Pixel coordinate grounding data
+--
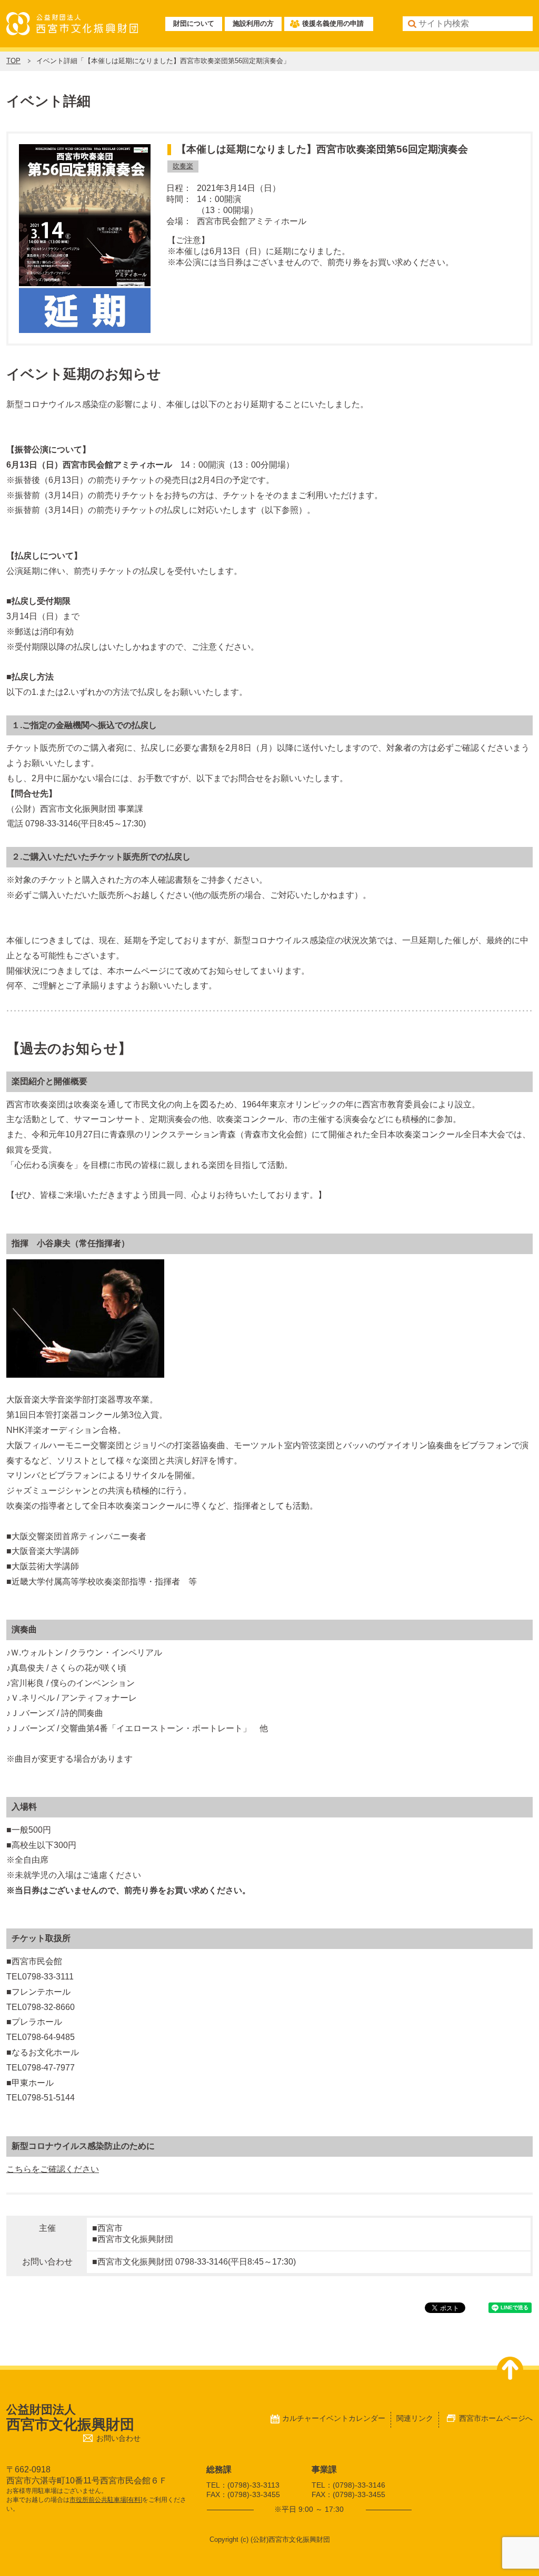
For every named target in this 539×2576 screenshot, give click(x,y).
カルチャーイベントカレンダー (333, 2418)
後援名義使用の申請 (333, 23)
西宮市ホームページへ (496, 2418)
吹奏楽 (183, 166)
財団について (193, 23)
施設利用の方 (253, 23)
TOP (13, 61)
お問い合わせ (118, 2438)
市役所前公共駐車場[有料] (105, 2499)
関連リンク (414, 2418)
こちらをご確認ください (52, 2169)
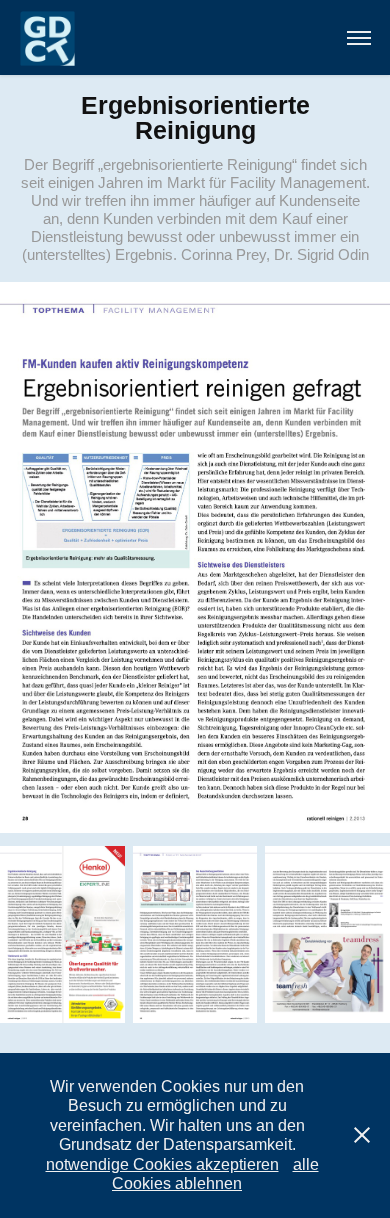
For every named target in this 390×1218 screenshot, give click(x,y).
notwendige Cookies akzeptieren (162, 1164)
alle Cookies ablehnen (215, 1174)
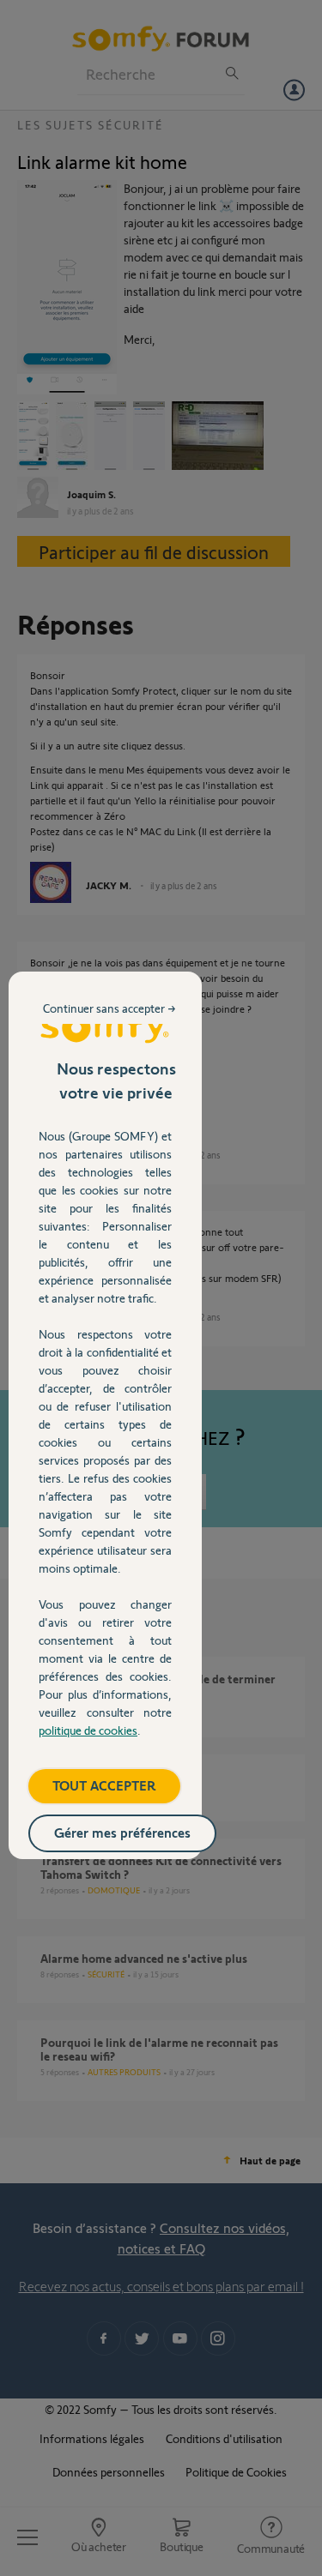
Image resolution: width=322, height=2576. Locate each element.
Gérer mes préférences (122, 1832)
+--
**What you have to do:** Your reply should give again exactly the lines from the one with "市役所前公共駐車場[有料] (105, 2499)" through the last line of the data, with both ends included and pictures left out.

**Answer to the problem:**
市役所前公共駐車場[有料] (105, 2499)
関連リンク (414, 2418)
こちらをご確認ください (52, 2169)
For every named target in this 390×1218 screenshot, give click(x,y).
notwendige Cookies akzeptieren (162, 1164)
alle Cookies ablehnen (215, 1174)
Image resolution: width=322, height=2576. Locate each element.
Gérer mes préférences (122, 1832)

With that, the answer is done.